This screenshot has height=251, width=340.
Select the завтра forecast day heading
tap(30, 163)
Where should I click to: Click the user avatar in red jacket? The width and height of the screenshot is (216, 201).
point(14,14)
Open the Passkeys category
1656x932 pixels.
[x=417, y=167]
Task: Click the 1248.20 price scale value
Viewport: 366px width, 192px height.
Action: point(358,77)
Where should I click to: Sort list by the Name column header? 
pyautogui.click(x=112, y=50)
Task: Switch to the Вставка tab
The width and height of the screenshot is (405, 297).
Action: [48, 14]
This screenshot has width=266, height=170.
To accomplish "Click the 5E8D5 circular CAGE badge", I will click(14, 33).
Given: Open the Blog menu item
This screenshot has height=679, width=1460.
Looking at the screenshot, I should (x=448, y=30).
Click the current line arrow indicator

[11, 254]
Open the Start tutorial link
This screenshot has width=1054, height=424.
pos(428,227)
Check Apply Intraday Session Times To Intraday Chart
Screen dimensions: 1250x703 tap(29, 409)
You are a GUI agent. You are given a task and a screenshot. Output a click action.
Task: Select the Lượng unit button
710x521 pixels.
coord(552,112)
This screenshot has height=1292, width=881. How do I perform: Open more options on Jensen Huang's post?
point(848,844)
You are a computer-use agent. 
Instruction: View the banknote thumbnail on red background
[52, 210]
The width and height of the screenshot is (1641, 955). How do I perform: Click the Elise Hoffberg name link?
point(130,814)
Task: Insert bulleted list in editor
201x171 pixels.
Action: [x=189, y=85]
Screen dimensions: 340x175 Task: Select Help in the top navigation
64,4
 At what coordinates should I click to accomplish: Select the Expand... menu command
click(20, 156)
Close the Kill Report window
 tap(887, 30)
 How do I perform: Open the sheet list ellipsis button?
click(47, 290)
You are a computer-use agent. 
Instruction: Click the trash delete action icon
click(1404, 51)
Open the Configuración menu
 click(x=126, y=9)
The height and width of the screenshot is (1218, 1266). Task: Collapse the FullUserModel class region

####################

— Stated goal —
Convert the records above into a Markdown table with a Row column numbering each line and a Line column holding its text. Leave out blank lines.

— In response —
| Row | Line |
|---|---|
| 1 | This screenshot has height=251, width=340. |
| 2 | Select the завтра forecast day heading |
| 3 | tap(30, 163) |
| 4 | Where should I click to: Click the user avatar in red jacket? The width and height of the screenshot is (216, 201). |
| 5 | point(14,14) |
| 6 | Open the Passkeys category |
| 7 | 1656x932 pixels. |
| 8 | [x=417, y=167] |
| 9 | Task: Click the 1248.20 price scale value |
| 10 | Viewport: 366px width, 192px height. |
| 11 | Action: point(358,77) |
| 12 | Where should I click to: Sort list by the Name column header?  |
| 13 | pyautogui.click(x=112, y=50) |
| 14 | Task: Switch to the Вставка tab |
| 15 | The width and height of the screenshot is (405, 297). |
| 16 | Action: [48, 14] |
| 17 | This screenshot has width=266, height=170. |
| 18 | To accomplish "Click the 5E8D5 circular CAGE badge", I will click(14, 33). |
| 19 | Given: Open the Blog menu item |
| 20 | This screenshot has height=679, width=1460. |
| 21 | Looking at the screenshot, I should (x=448, y=30). |
| 22 | Click the current line arrow indicator |
| 23 | [11, 254] |
| 24 | Open the Start tutorial link |
| 25 | This screenshot has width=1054, height=424. |
| 26 | pos(428,227) |
| 27 | Check Apply Intraday Session Times To Intraday Chart |
| 28 | Screen dimensions: 1250x703 tap(29, 409) |
| 29 | You are a GUI agent. You are given a task and a screenshot. Output a click action. |
| 30 | Task: Select the Lượng unit button |
| 31 | 710x521 pixels. |
| 32 | coord(552,112) |
| 33 | This screenshot has height=1292, width=881. How do I perform: Open more options on Jensen Huang's post? |
| 34 | point(848,844) |
| 35 | You are a computer-use agent.  |
| 36 | Instruction: View the banknote thumbnail on red background |
| 37 | [52, 210] |
| 38 | The width and height of the screenshot is (1641, 955). How do I perform: Click the Elise Hoffberg name link? |
| 39 | point(130,814) |
| 40 | Task: Insert bulleted list in editor |
| 41 | 201x171 pixels. |
| 42 | Action: [x=189, y=85] |
| 43 | Screen dimensions: 340x175 Task: Select Help in the top navigation |
| 44 | 64,4 |
| 45 |  At what coordinates should I click to accomplish: Select the Expand... menu command |
| 46 | click(20, 156) |
| 47 | Close the Kill Report window |
| 48 |  tap(887, 30) |
| 49 |  How do I perform: Open the sheet list ellipsis button? |
| 50 | click(47, 290) |
| 51 | You are a computer-use agent.  |
| 52 | Instruction: Click the trash delete action icon |
| 53 | click(1404, 51) |
| 54 | Open the Configuración menu |
| 55 |  click(x=126, y=9) |
| 56 | The height and width of the screenshot is (1218, 1266). Task: Collapse the FullUserModel class region |